[Records from a dataset]

»»

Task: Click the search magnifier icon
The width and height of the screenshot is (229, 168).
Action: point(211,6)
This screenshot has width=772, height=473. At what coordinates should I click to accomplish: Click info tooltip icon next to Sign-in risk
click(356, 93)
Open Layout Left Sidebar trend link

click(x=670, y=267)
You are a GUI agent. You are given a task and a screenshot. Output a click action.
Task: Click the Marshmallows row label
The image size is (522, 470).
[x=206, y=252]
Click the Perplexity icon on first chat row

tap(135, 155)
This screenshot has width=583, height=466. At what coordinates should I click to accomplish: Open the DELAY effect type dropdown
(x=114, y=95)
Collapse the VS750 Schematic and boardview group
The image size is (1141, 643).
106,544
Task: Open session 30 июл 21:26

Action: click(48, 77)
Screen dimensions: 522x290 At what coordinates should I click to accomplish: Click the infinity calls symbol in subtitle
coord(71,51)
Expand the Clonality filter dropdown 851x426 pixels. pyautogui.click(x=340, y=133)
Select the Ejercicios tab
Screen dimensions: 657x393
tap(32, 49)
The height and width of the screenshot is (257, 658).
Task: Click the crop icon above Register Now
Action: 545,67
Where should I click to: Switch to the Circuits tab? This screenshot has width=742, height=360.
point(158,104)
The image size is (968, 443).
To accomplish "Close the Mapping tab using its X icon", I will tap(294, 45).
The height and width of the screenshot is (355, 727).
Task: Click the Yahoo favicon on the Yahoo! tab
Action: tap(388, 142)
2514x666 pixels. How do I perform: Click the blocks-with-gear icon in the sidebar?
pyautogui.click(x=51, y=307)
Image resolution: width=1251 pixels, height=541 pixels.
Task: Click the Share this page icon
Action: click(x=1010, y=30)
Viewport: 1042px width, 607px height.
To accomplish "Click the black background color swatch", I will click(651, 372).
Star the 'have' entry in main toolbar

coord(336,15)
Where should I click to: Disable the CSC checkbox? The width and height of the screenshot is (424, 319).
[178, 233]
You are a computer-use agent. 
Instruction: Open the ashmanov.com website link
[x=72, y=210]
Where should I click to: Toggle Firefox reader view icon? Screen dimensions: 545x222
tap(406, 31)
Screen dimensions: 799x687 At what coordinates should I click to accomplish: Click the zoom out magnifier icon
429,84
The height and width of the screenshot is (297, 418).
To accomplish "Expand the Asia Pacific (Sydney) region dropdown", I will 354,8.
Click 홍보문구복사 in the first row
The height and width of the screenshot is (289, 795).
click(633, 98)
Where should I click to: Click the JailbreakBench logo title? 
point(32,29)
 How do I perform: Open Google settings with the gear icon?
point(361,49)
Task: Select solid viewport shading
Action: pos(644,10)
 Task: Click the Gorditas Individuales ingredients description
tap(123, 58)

««

◆ **Task to carry out**
Render every line of the rows above as a JSON list of strings, one string per line, with blank lines omitted.

◆ **Problem solution**
[
  "Task: Click the search magnifier icon",
  "The width and height of the screenshot is (229, 168).",
  "Action: point(211,6)",
  "This screenshot has width=772, height=473. At what coordinates should I click to accomplish: Click info tooltip icon next to Sign-in risk",
  "click(356, 93)",
  "Open Layout Left Sidebar trend link",
  "click(x=670, y=267)",
  "You are a GUI agent. You are given a task and a screenshot. Output a click action.",
  "Task: Click the Marshmallows row label",
  "The image size is (522, 470).",
  "[x=206, y=252]",
  "Click the Perplexity icon on first chat row",
  "tap(135, 155)",
  "This screenshot has width=583, height=466. At what coordinates should I click to accomplish: Open the DELAY effect type dropdown",
  "(x=114, y=95)",
  "Collapse the VS750 Schematic and boardview group",
  "The image size is (1141, 643).",
  "106,544",
  "Task: Open session 30 июл 21:26",
  "Action: click(48, 77)",
  "Screen dimensions: 522x290 At what coordinates should I click to accomplish: Click the infinity calls symbol in subtitle",
  "coord(71,51)",
  "Expand the Clonality filter dropdown 851x426 pixels. pyautogui.click(x=340, y=133)",
  "Select the Ejercicios tab",
  "Screen dimensions: 657x393",
  "tap(32, 49)",
  "The height and width of the screenshot is (257, 658).",
  "Task: Click the crop icon above Register Now",
  "Action: 545,67",
  "Where should I click to: Switch to the Circuits tab? This screenshot has width=742, height=360.",
  "point(158,104)",
  "The image size is (968, 443).",
  "To accomplish \"Close the Mapping tab using its X icon\", I will tap(294, 45).",
  "The height and width of the screenshot is (355, 727).",
  "Task: Click the Yahoo favicon on the Yahoo! tab",
  "Action: tap(388, 142)",
  "2514x666 pixels. How do I perform: Click the blocks-with-gear icon in the sidebar?",
  "pyautogui.click(x=51, y=307)",
  "Image resolution: width=1251 pixels, height=541 pixels.",
  "Task: Click the Share this page icon",
  "Action: click(x=1010, y=30)",
  "Viewport: 1042px width, 607px height.",
  "To accomplish \"Click the black background color swatch\", I will click(651, 372).",
  "Star the 'have' entry in main toolbar",
  "coord(336,15)",
  "Where should I click to: Disable the CSC checkbox? The width and height of the screenshot is (424, 319).",
  "[178, 233]",
  "You are a computer-use agent. ",
  "Instruction: Open the ashmanov.com website link",
  "[x=72, y=210]",
  "Where should I click to: Toggle Firefox reader view icon? Screen dimensions: 545x222",
  "tap(406, 31)",
  "Screen dimensions: 799x687 At what coordinates should I click to accomplish: Click the zoom out magnifier icon",
  "429,84",
  "The height and width of the screenshot is (297, 418).",
  "To accomplish \"Expand the Asia Pacific (Sydney) region dropdown\", I will 354,8.",
  "Click 홍보문구복사 in the first row",
  "The height and width of the screenshot is (289, 795).",
  "click(633, 98)",
  "Where should I click to: Click the JailbreakBench logo title? ",
  "point(32,29)",
  " How do I perform: Open Google settings with the gear icon?",
  "point(361,49)",
  "Task: Select solid viewport shading",
  "Action: pos(644,10)",
  " Task: Click the Gorditas Individuales ingredients description",
  "tap(123, 58)"
]